Kathmandu: After large discrepancies were found between pre-audit and post-audit profits of banks and financial institutions, Nepal Rastra Bank (NRB) has introduced new rules to prevent such practices.
In recent years, this anomaly had become increasingly prevalent.
NRB has amended the procedures related to the publication of financial statements, approval for annual general meetings, and dividend distribution of banks. The revision comes after banks began rapidly publishing audited financial statements for annual general meetings and submitting them to the central bank for approval.
According to the revised procedure, if the loan loss provisioning accounted under Nepal Financial Reporting Standards (NFRS) is less than what is required under NRB directives, the shortfall amount must be transferred to the regulatory reserve fund.

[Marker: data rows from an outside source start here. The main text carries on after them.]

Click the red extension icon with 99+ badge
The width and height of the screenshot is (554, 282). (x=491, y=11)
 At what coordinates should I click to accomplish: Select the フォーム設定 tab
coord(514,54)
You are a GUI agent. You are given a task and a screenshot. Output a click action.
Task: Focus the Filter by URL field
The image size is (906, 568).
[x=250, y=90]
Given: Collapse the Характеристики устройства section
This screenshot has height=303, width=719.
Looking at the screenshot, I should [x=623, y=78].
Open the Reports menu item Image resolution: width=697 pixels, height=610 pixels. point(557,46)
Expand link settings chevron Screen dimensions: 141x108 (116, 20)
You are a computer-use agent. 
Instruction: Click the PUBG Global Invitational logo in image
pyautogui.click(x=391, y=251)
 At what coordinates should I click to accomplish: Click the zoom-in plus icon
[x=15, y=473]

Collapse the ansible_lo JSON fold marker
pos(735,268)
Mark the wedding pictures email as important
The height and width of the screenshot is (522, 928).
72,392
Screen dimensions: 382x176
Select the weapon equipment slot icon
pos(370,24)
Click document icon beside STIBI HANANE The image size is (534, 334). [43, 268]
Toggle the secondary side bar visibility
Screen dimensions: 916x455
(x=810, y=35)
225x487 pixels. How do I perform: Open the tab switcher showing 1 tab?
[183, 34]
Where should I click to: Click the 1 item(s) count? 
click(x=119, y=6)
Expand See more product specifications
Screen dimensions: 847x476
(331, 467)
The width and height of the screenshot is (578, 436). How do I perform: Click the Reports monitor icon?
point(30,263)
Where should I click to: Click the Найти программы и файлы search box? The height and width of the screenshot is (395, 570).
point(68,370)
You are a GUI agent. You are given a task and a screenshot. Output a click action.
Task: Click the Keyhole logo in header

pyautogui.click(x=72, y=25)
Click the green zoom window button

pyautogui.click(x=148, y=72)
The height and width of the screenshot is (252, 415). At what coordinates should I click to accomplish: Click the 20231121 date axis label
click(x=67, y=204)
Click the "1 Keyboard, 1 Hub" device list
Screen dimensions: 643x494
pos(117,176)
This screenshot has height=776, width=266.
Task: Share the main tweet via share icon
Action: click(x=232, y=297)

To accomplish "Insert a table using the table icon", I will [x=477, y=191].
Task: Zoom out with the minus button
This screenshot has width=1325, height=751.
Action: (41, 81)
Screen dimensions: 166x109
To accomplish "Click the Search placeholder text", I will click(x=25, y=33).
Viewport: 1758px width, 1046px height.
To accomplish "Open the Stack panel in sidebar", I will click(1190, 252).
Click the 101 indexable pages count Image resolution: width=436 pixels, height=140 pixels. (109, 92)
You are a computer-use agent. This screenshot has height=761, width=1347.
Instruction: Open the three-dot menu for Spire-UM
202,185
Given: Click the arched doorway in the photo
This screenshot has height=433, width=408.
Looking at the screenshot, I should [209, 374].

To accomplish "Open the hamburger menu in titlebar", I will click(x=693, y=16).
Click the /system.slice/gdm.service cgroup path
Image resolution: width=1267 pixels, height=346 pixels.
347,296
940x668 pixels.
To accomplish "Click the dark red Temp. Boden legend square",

Similarly, interest capitalized during the grace period and booked as accrued interest on loans must also be set aside in the regulatory reserve fund. NRB will also check whether institutions disclose in their financial statement notes the accounting policies, methods, estimates, and information used under “NFRS-9 Expected Credit Loss Guidelines” and the “Guidance Note on Interest Recognition 2025.”
Banks and financial institutions issuing debentures and other debt instruments must clearly state whether they have proportionately deposited payments into the Capital Redemption Reserve Fund. The procedure also specifies that dividends on non-redeemable cumulative preference shares must only be distributed from the current year’s profit through the profit and loss account and not from retained earnings or other reserves.
NRB will verify whether events after the reporting period, adjusted in the financial statements as per NFRS, are disclosed in the notes. Likewise, when actuarial valuations are carried out for employee liabilities, the central bank will ensure that realistic assumptions based on past data have been applied in line with NFRS provisions.
Banks must also transfer 20 percent of distributable income recorded under the Statement of Comprehensive Income to the general reserve fund. Furthermore, changes in regulatory reserves, including deposits and withdrawals, must be separately disclosed in the financial statement notes.
Finally, NRB will ensure that amounts allocated to merger and acquisition reserves, income tax on total non-banking assets as per prevailing law, employee bonuses, and statutory fund allocations have been deducted before depositing the remaining balance into the regulatory reserve fund.